This kernel is the solution which consist of building a system that can classify tweets as Sad or Happy.

## Solution

We will start by reading some tweets so we can understand our data better. We will then try to transform our tweets into something usable by different ML models, where we are going to choose the more efficient. We will finally fine tune our model and then test it to see its efficiency on new data.


Observations:

1.I used lemmatization instead of steaming

2.I also noticed that I was mistaken when I stopped the max_features parameter at 20000 while doing GridSearch, I should have tested a bigger one, because if it stopped at 20000 (which is the max), it may get better using a bigger one. I just added None (no limit).

### Content

- [Loading the data](#Load-the-data)
- [Visualize the tweets](#Visualize-the-tweets)
    - [Emoticons](#Emoticons)
    - [Most used words](#Most-used-words)
    - [Stop words](#Stop-words)
    - [Stemming](#Stemming)
- [Prepare the data](#Prepare-the-data)
    - [Bag of Words](#Bag-of-Words)
    - [Building the pipeline](#Building-the-pipeline)
- [Select a model](#Select-a-model)
- [Fine tune the model](#Fine-tune-the-model)
- [Testing the model](#Test)
    - [Test your tweet](#Test-your-tweet)

## Load the data

In [0]:
import numpy as np
import pandas as pd

# This is for making some large tweets to be displayed
pd.options.display.max_colwidth = 100

# I got some encoding issue, I didn't knew which one to use !

Source material
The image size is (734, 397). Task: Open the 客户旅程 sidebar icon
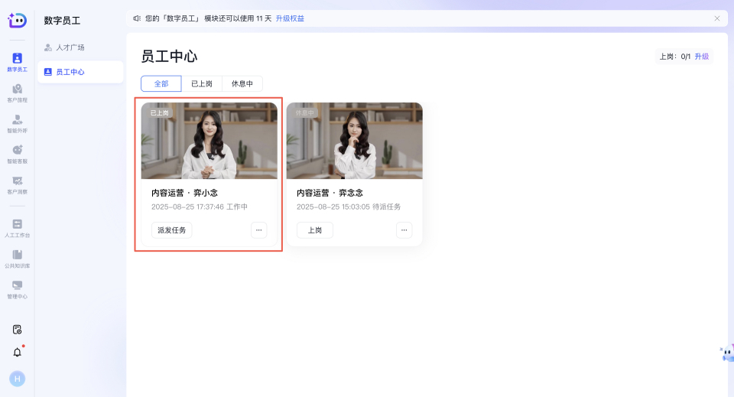tap(17, 93)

Problem to solve
In the text on classifying tweets as Sad or Happy, what value did the author add for the max_features parameter in GridSearch?

Response to this exercise
None, meaning no limit.